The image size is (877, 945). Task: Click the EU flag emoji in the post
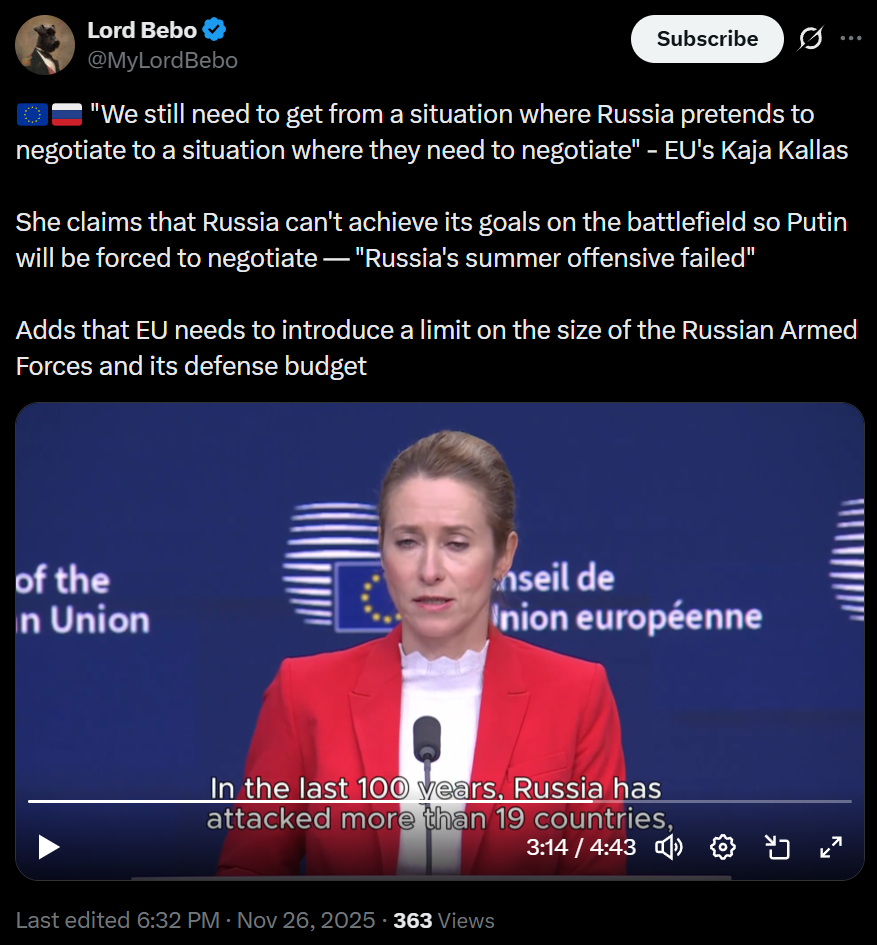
---
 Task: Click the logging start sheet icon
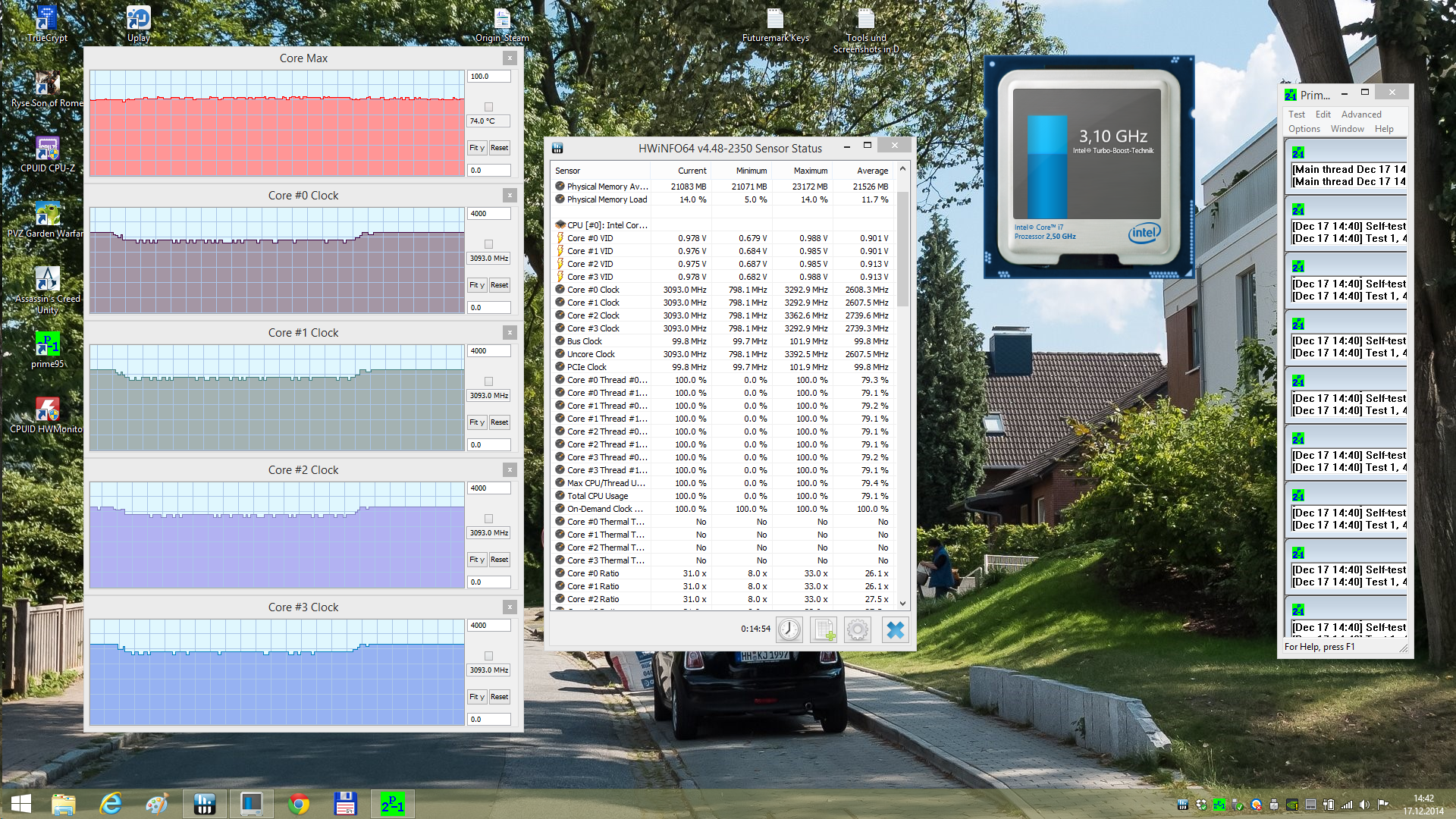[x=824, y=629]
--
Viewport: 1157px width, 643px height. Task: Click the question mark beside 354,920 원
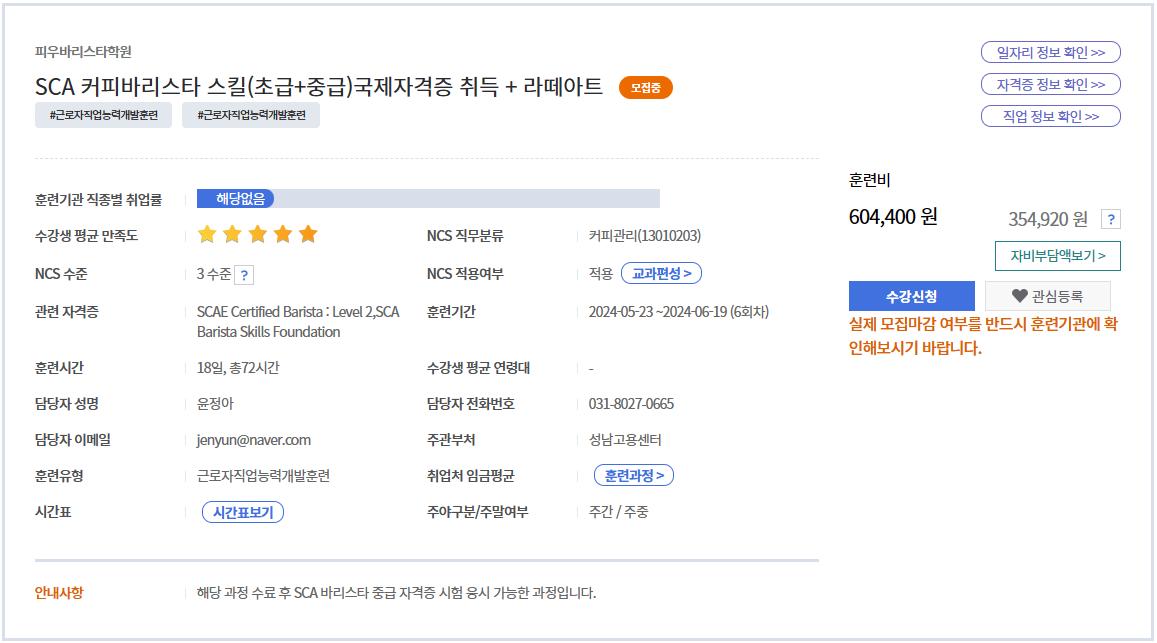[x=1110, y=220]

=== Exercise aim ===
Gather every line in the rows above that contains the string "Click" and copy each one out in full. Case counts.

=== Solution to the problem ===
The image size is (877, 945). Task: Click the EU flag emoji in the post
 Task: Click the logging start sheet icon
Viewport: 1157px width, 643px height. Task: Click the question mark beside 354,920 원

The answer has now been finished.